State Property is a rap group from Philadelphia, Pennsylvania, US, led by rapper Beanie Sigel with Philadelphia rappers Freeway, Peedi Crakk, Oschino Vasquez, and Omillio Sparks, and the duo Young Gunz (Young Chris and Neef Buck). State Property was signed to Jay-Z's Roc-A-Fella Records, but their future as a group is in dispute.

Background

The group's first release was the State Property soundtrack, which served as both the soundtrack to the 2002 film and the group's debut album.

After group head Beanie Sigel's incarceration in 2004, his relationship with the State Property camp or club went sour. Beanie complained that the rest of State Property was not showing him support while he was in jail, saying no one except Oschino from his group came to visit him. When the Roc-A-Fella split occurred, he also made the decision to move State Property to Dame's Dame Dash Music Group, but the rest of them opted to stay on Roc-A-Fella instead. Beanie Sigel's 2005 released album was The B. Coming.

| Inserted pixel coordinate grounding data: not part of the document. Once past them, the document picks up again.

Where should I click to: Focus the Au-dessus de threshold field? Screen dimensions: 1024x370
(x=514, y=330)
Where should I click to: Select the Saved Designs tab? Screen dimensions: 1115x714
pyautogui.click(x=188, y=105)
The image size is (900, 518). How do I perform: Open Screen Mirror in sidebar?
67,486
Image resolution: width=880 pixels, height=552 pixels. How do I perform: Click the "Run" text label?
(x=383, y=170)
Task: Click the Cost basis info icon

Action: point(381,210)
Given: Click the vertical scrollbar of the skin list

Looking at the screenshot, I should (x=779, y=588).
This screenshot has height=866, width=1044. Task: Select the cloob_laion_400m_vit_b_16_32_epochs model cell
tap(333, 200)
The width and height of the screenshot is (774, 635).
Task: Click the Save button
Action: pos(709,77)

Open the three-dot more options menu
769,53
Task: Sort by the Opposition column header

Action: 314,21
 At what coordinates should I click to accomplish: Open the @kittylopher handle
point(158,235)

Through Dame, Beanie declared State Property disbanded until further notice. In response, several members of the group began saying they never chose to be in the group and that they wouldn't have needed it to sell records. State Property eventually officially broke up, and a future group album is not planned.

However, recent mixtape tracks by members of State Property have featured other members of the group, suggesting that at least some of the members, or former members, including Sigel, are still on good terms.

Recently, the entire State Property were seen in New York together with the exception of Neef Buck, performing at a concert, saying "They're back like they never left".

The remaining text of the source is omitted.